Ich frage, wer die beiden Verletzten sind. Dennis nennt mir ihre Namen.
„Und was ist passiert?“
Die Jungen schauen sich gegenseitig an.
„Es kommt sowieso raus!“ meint Dennis. Die anderen nicken. „Und wenn es in die Zeitung kommt, sollen die Leute wenigstens unsere Version lesen!“ Wieder nicken die zwei jüngeren. Dennis wird von ihnen offenbar als Wortführer anerkannt.
„Ja, dann erzählt mal.“
Ich zücke mein Handy und drücke auf Aufnahme. Die Jungen scheint das nicht zu stören und Dennis erzählt mir, was passiert ist. Als ich das Gerät ausschalte, ist mein journalistischer Einstieg nach 14 Tagen Corona-Quarantäne gesichert.

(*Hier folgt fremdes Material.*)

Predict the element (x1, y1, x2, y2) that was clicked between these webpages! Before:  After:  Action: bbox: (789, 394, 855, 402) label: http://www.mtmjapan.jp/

Ich verzichte darauf, die Jungen zu fotografieren – das datenschutzrechtliche Theater mit den Eltern erspare ich mir. Ein alter Hase wie ich hat keine Lust mehr, sich durch Nebelkerzen ausbremsen zu lassen.
Etwa zwei Stunden später hole ich mir noch ein paar Fakten und Zahlen zum Feuerwehreinsatz von Enno Diekmann, unserem Brandmeister. Dann schicke ich mein Material an die Redaktion.